Voice over IP (VoIP) and IP telephony may be all the rage amongst networking vendors, but lingering hesitation about the new technology is keeping many potential customers from pulling the plug on their old systems just yet. The result: many find they need to vendors pause in their endless pursuit of the VoIP future to make sure they leave doors open behind them for technology laggards to follow.
For IP PABX vendor Zultys, customer demand for backwards compatibility was strong enough that the company has made support for fractional PCM (via T1 or E1 leased line) a major feature of just-released version 3.0 of the software for its MX30 application.
Director of Oceania business development with the vendor, Tony Warhurst, says the decision to add support for legacy trunk lines was more than aesthetic.
"To be honest, the business in Australia hasn't been as successful as we'd hoped even though we have sold quite a few systems," he said.
"It's just an issue of [customer] education. The customer needs to realize that VoIP is providing the same sort of quality that you get from Telstra or Optus; adding the partial E1 support means they can still stick with their leased lines but get many of the new features as well. [Last] week alone we've had five resellers thanking us because now they have something new to offer many of their hesitant customers."

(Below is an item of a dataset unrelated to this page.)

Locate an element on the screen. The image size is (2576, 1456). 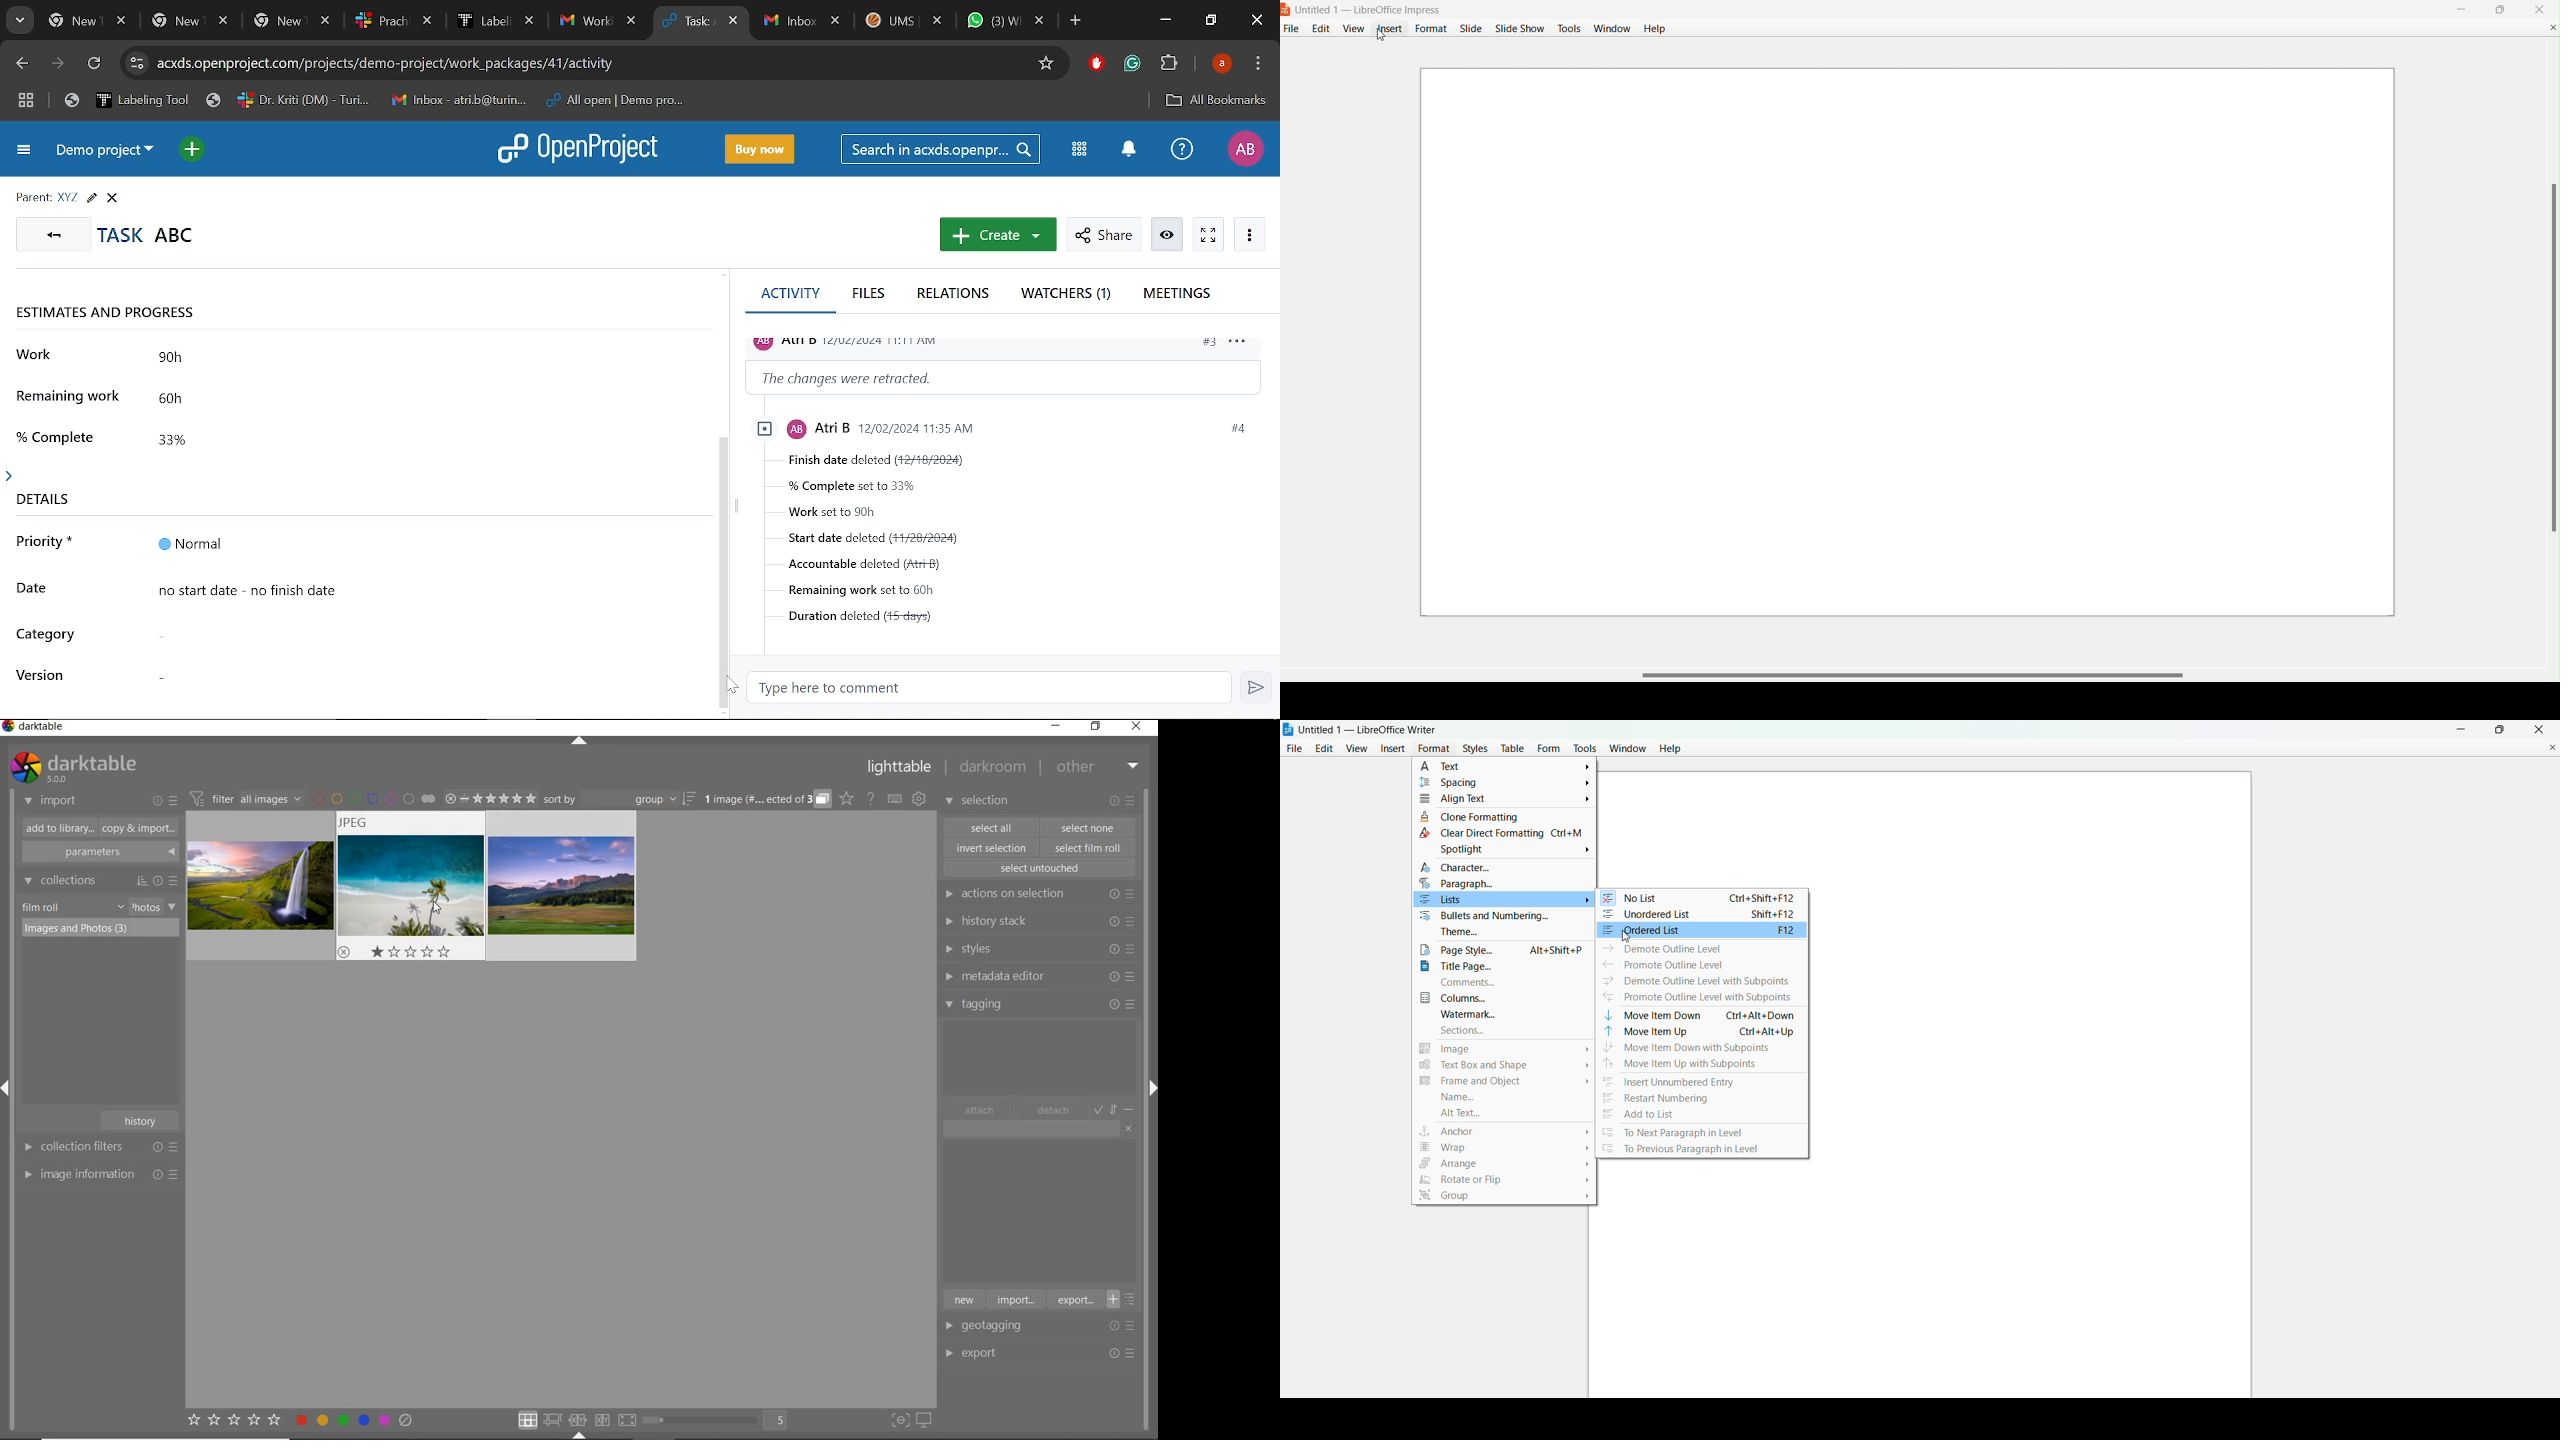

Other major features of the new release include an automated attendant, basic interactive voice response capabilities, integration for Microsoft Exchange to provide unified messaging, and an instant messaging bridge that links the Zultys equipment with instant messaging services from Microsoft, Yahoo!, AOL and ICQ. This last function allows full control over and logging of IM services that previously had to be blocked due to corporate governance requirements.
Addition of such capabilities are extending the role of the IP PABX as a call handler, turning it into more of a central communications server that helps manage all inbound and outbound communications. The appeal of such a solution, Warhurst says, will finally convince many recalcitrant customers to give IP telephony a go. "People crawl before they walk before they run," he says. "Many companies are still about to start taking their first fumbling steps."